[gnutls-devel] gnutls 3.5.5
Thomas Klute
thomas2.klute at uni-dortmund.de
Sat Oct 22 11:30:28 CEST 2016
Am 22.10.2016 um 10:22 schrieb Stefan Bühler:
> On 10/22/2016 09:57 AM, Nikos Mavrogiannopoulos wrote:
>> My suggestion as you will see above in the merge request is for
>> applications to use if (retval < 0) to check for errors rather than
>> check for a specific success code. That cannot of course change past
>> applications.
>>
>> My expectation was that few software will check for equality with zero,
>> mainly due to the examples which use the <0 pattern, and that even if
>> they did, the fact that the first certificate index would be zero, will
>> mitigate any issue (most applications load a single certificate).
>
> I don't think I've ever read the generic Error handling section; I only
> read the sections for single functions. I think those should be adapted
> as well, they simply don't read like you have to expect positive values
> as success too:
>
> On success, GNUTLS_E_SUCCESS (0) is returned, otherwise an error
> code is returned.
>
> Maybe something like this instead:
>
> On success, a value equal to or greater than GNUTLS_E_SUCCESS (0)
> is returned, otherwise a negative error code is returned.
>
> Gonna be a large patch though :)
>
>> Do you think this is going to cause issues? Most likely we can still
>> revert the change by introducing a flag in
>> gnutls_certificate_set_flags() which can enable the behavior of
>> returning indexes, instead of returning them by default.
>
> It did cause issues with lighttpd2; as there is no release and I fixed
> it in git HEAD I don't see any remaining issues in this case.
>
> I can't speak for other applications :)

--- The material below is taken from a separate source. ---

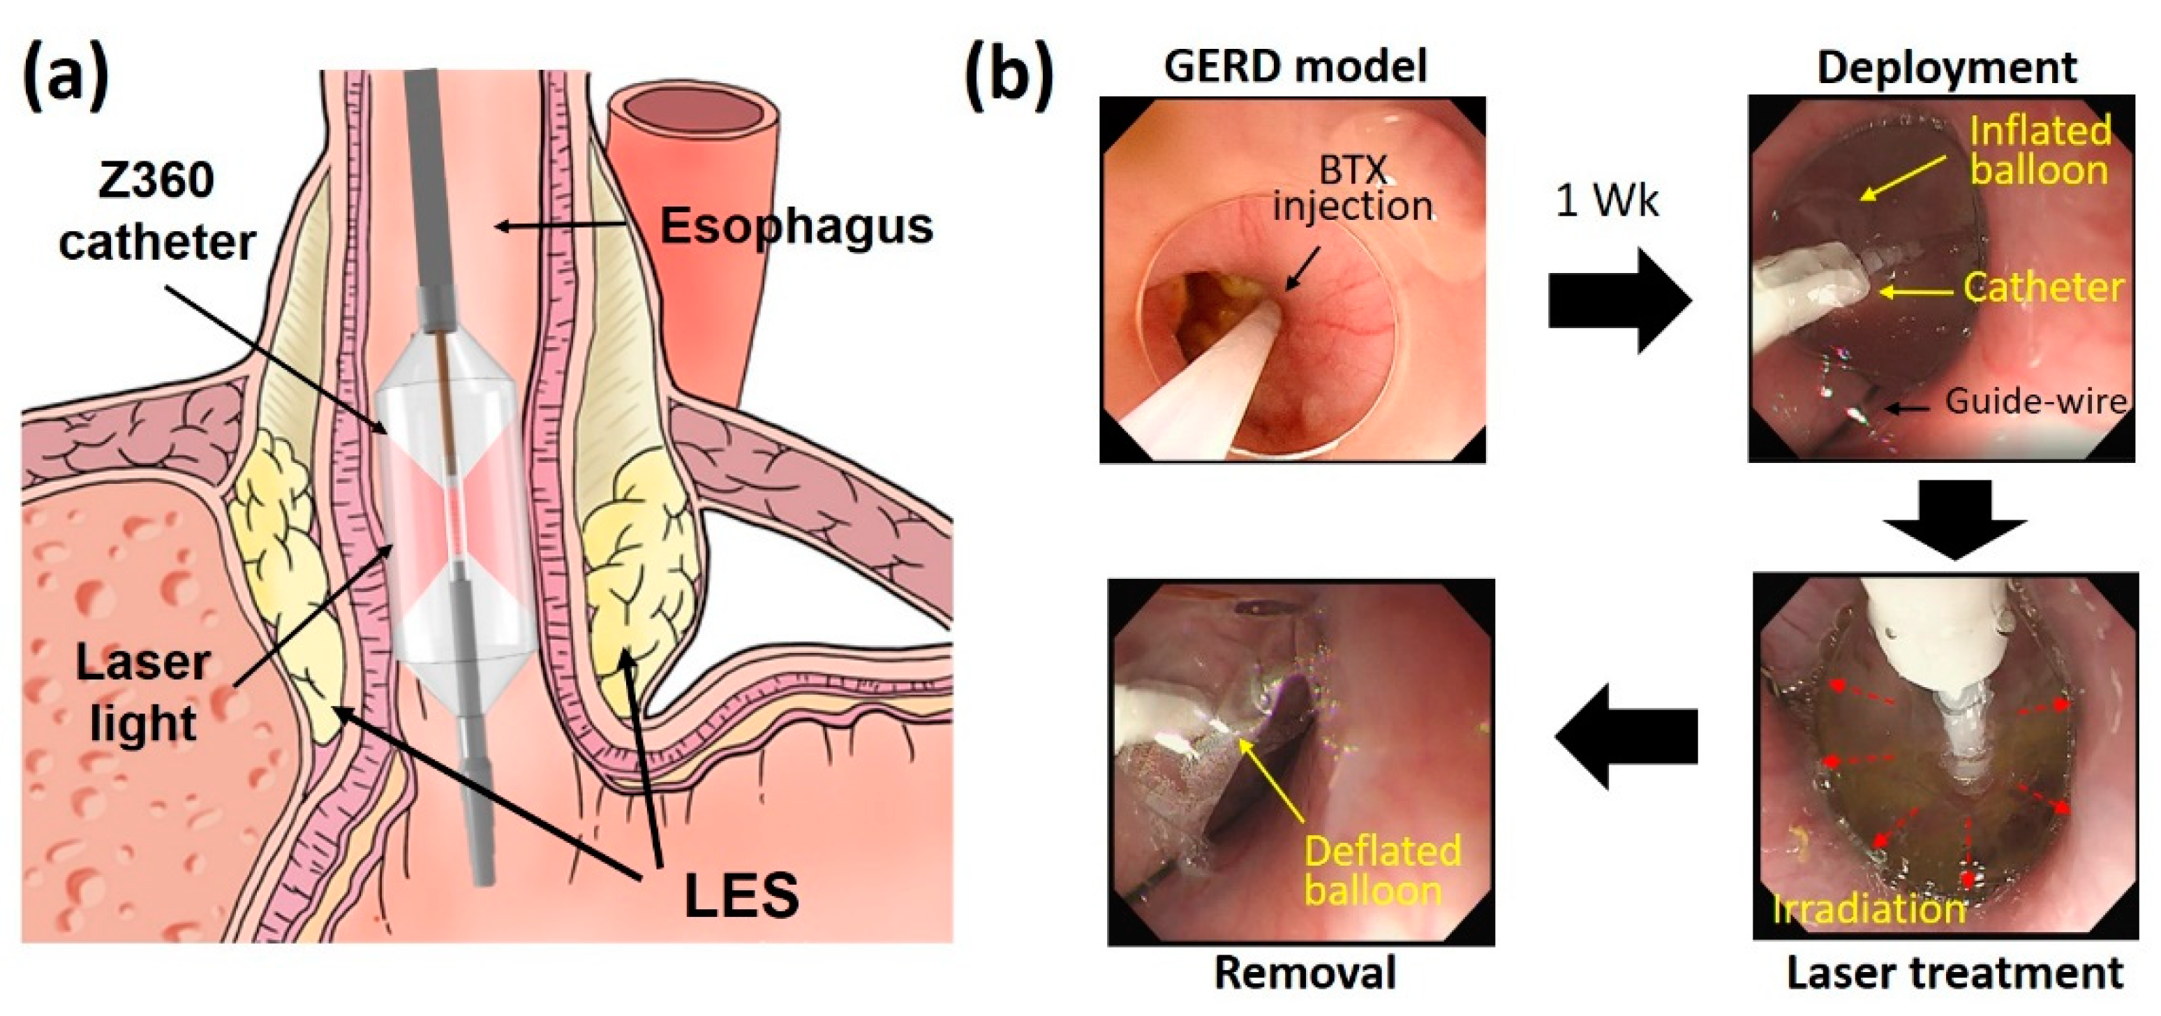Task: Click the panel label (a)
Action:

It is definitely a problem for mod_gnutls, which has a lot of "(==|!=)
GNUTLS_E_SUCCESS" status checks. The one function affected by this API
change should be easy enough to change, but I don't want to do a pattern
change over the whole code base. The risk of unintended side effects
seems low, but I wouldn't want to take the chance.

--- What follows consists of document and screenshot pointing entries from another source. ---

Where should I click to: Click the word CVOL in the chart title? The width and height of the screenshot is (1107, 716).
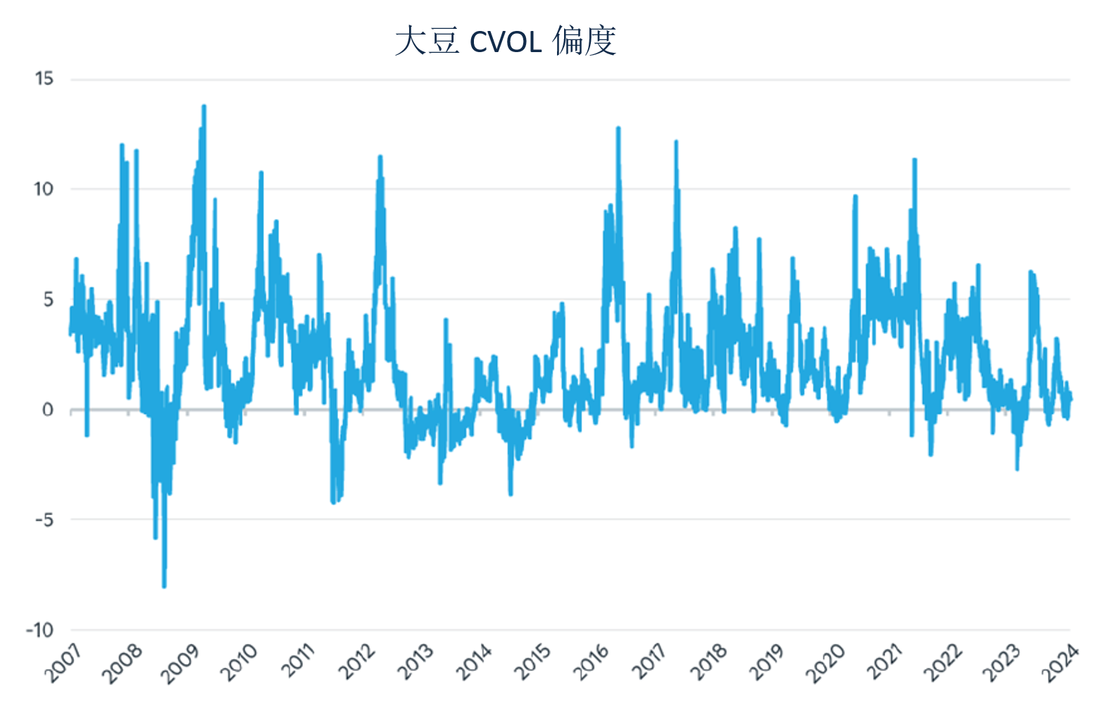click(x=505, y=42)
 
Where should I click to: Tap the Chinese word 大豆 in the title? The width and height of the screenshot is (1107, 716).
click(x=427, y=41)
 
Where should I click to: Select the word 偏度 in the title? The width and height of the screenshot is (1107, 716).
click(x=584, y=41)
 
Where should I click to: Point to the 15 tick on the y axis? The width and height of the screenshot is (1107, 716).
click(x=44, y=79)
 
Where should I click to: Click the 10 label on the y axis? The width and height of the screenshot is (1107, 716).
click(x=44, y=189)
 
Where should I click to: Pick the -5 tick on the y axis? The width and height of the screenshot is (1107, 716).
click(x=44, y=520)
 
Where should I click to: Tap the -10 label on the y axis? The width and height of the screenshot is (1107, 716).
click(x=40, y=631)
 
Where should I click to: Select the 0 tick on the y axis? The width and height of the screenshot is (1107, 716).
click(x=48, y=410)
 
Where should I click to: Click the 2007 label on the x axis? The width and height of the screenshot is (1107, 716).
click(x=63, y=664)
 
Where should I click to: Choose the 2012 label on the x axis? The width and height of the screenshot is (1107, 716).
click(x=357, y=664)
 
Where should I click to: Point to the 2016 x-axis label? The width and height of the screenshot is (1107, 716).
click(x=592, y=664)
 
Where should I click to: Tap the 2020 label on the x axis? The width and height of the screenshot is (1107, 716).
click(x=826, y=664)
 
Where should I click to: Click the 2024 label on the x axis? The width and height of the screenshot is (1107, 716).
click(x=1061, y=664)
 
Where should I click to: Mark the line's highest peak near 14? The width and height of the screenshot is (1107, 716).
click(x=204, y=106)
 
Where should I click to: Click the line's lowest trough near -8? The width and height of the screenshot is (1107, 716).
click(x=164, y=586)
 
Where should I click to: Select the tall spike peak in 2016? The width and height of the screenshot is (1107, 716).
click(x=618, y=128)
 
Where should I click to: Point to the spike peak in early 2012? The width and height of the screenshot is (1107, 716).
click(x=380, y=157)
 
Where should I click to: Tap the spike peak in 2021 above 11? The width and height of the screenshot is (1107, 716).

Generally I think this change violates the principle of least surprise:
If the API documentation says "returns GNUTLS_E_SUCCESS or an error
code", checking for equality is the obviously safe thing to do. Of
course if GnuTLS explicitly guarantees that error codes will always be
negative that's no less safe, but not something I would've expected
based on the old API doc.
If there are similar changes in the future, all functions should be
listed under "API and ABI modifications" to make it as easy as possible
to find affected code. Without a complete list I'm still worried I might
have missed something broken by the change in 3.5.5.